Afghan farmers in the remote areas of the western Farah province face multiple and severe challenges to their livelihood. Frequent droughts and a lack of proper irrigation systems, along with the controlling presence of the Taliban, mean that opium poppy cultivation is often the most viable option for farmers to earn a basic income. Agriculturally, poppy cultivation is highly detrimental; it deprives the land of essential nutrients, rendering it less fertile, and in need of extra fertilizers when farmers cultivate land for the next harvest. The illicit crop can also have corrosive social consequences. These are ongoing problems for many agriculturally dependent regions in Afghanistan.
With the objective of eradicating poppy cultivation, and introducing farmers to higher value crops, UNDP and the Ministry of Agriculture, Irrigation and Livestock (MAIL) through the Community-Based Agriculture and Rural Development (CBARD) project has installed 72 commercial and 44 micro greenhouses for male and female farmers who were former poppy growers of the Posht-e-Rod district, Farah province. This means that more than three hectares of land in the district are now covered by sustainable greenhouses.
Local farmers in the Farah, Nangarhar and Badghis provinces do not have the technical training or the financial capacity to build their own greenhouses. In these provinces, poppy-cultivating villages are remote, and the majority are under the control of the Taliban. Despite these logistical obstacles and security challenges, CBARD continues its development work, and installs high quality greenhouses on 300 sqm and 400 sqm pieces of land. The CBARD project team use their local knowledge to engage local council members and community elders, enabling them to reach project beneficiaries and carry out successful interventions, also building community trust.

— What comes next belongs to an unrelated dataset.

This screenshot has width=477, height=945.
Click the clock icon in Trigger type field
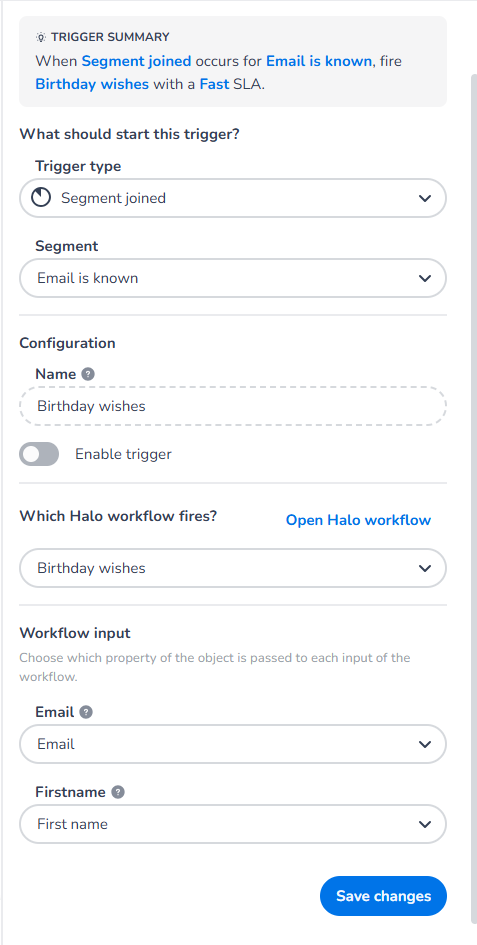(x=41, y=198)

Ihsamuddin, Mohammad Omar and Naqibullah are three farmers in the Qala Mula Aman and Barangtot villages in Posht-e-Rod district who have benefitted enormously from the CBARD project. CBARD built a commercial greenhouse for each farmer, which has enabled them to cultivate cucumbers and tomatoes, with two to three harvests every year. This means a year-on-year harvest of approximately 4,000-5,000 kilograms of produce. All from one single greenhouse.
These farmers would not have found the necessary finance and resource to build a 400 sqm greenhouse prior to CBARD’s intervention, but with the income from the CBARD greenhouses, and some support from friends and family, each of the three farmers has been able to build themselves an additional greenhouse.
“In the past, our earnings from poppy would be very limited and we could hardly cover our daily expenses. However, with the CBARD greenhouse, I earned enough profits so that with some help from my acquaintances, I have built an additional greenhouse which will increase my profits even further.” said Ihsamuddin.
All CBARD’s interventions strive to be sustainable in both design and construction. Commercial and micro-greenhouses are no exception, with the first stage of sustainability being reached when a farmer is able to procure seeds and other essentials, and cultivate the greenhouse season after season, reaping both an abundant harvest and financial benefits. Most of CBARD’s commercial and micro-greenhouses have reached this stage of sustainability but now, a second stage of sustainability has begun, when farmers are able to build additional greenhouses having earned enough profit from their CBARD built greenhouses.
This is a huge step towards increasing economic prosperity for Afghan farmers and long-term sustainability of CBARD’s interventions. As the new greenhouses are already reaping their first harvest, the farmers are anticipating an individual, additional income of 40 to 50 thousand Afghanis.
All three farmers have expressed their gratitude to the CBARD project, which has fostered a profitable personal business for each one of them, and also dramatically increased their incomes. They are now earning a much greater profit in comparison to that earned by poppy cultivation, and for far less arduous labor.
Since its inception in 2018 the Community Based Agriculture and Rural Development (CBARD) project has constructed more than 1,125 commercial (301 & 404 sqm) and micro (60 sqm) greenhouses for former opium poppy growers in 12 districts of the Farah, Badghis and Nangarhar provinces.
Along with this, the project has planted more than 1,121 hectares of fruit orchards for more than 4,100 beneficiaries in the aforementioned provinces. The orchards produce many diverse fruits such as apples, pomegranates, grapes, sweet oranges, lemons, peaches, plums, pears, walnuts and persimmons.
The project also constructs cool storages for fruits and raisin houses for grape farmers, as well as constructs and rebuilds irrigation and water management structures like irrigation canals, protection walls, water dividers, siphons, water intakes etc. These structures have prevented loss of vital agricultural land to floods and water wastage, and transformed hundreds of hectares of land in target districts which were left barren due to an absence of efficient water distribution systems, and insufficient water for irrigation.